Looking back, here are the lessons that have stuck with me the most:

  1. Your first language matters — not because you’ll use it forever, but because it teaches you how to think.
    BASIC didn’t follow me into adulthood, but the logic it taught me did. Loops, conditions, structure — those fundamentals never go out of style.

  2. The web is always evolving, and that’s a good thing.
    HTML in the 90s was simple. Today it’s part of a massive ecosystem. That growth is what makes this field exciting. If things stayed the same, we’d all be bored.

  3. You don’t need to learn every new language.
    Seriously. You don’t. Pick the ones that align with your goals. Learn enough to stay relevant, not enough to burn out.

  4. Curiosity beats mastery.
    Mastery is temporary. Curiosity is renewable. The developers who thrive aren’t the ones who know everything — they’re the ones who stay open to learning.

  5. Your journey is uniquely yours.
    Some people start coding at 12. Some start at 40. Some love backend logic. Some love frontend design. Some love both. There’s no “right” path — only your path.

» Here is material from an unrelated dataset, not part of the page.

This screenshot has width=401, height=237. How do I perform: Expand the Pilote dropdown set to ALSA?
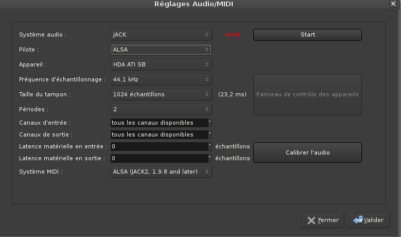[x=161, y=49]
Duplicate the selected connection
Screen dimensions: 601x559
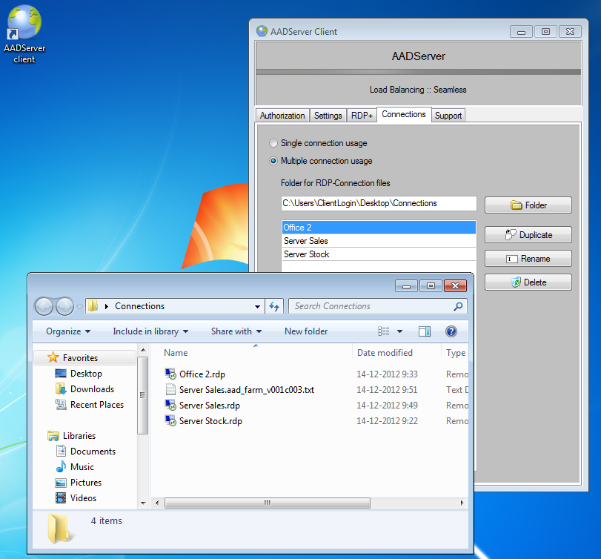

Why I Still Love This "Work"

Even after all these years, I still get that same spark I felt back in the 80s when I typed my first BASIC command. Technology has changed, but the feeling hasn’t.

I love the puzzle‑solving.
I love the creativity.
I love the moment when something finally works after hours of debugging.
I love that the web is still a place where anyone can build something from nothing.

And I love that, in a field that evolves constantly, there’s always something new to learn — not because you have to, but because you get to.

And The Journey Continues...

If there’s one thing I hope readers take away from my story, it’s this:

You don’t need to be the fastest learner or the trendiest developer. You just need to stay curious, stay persistent, and stay excited about what you’re building.

The tools will change.
The languages will change.
The frameworks will definitely change.

But the joy of creating something from scratch — that never goes away.

And that’s why, after all these years, I’m still proud to call myself a web nerd!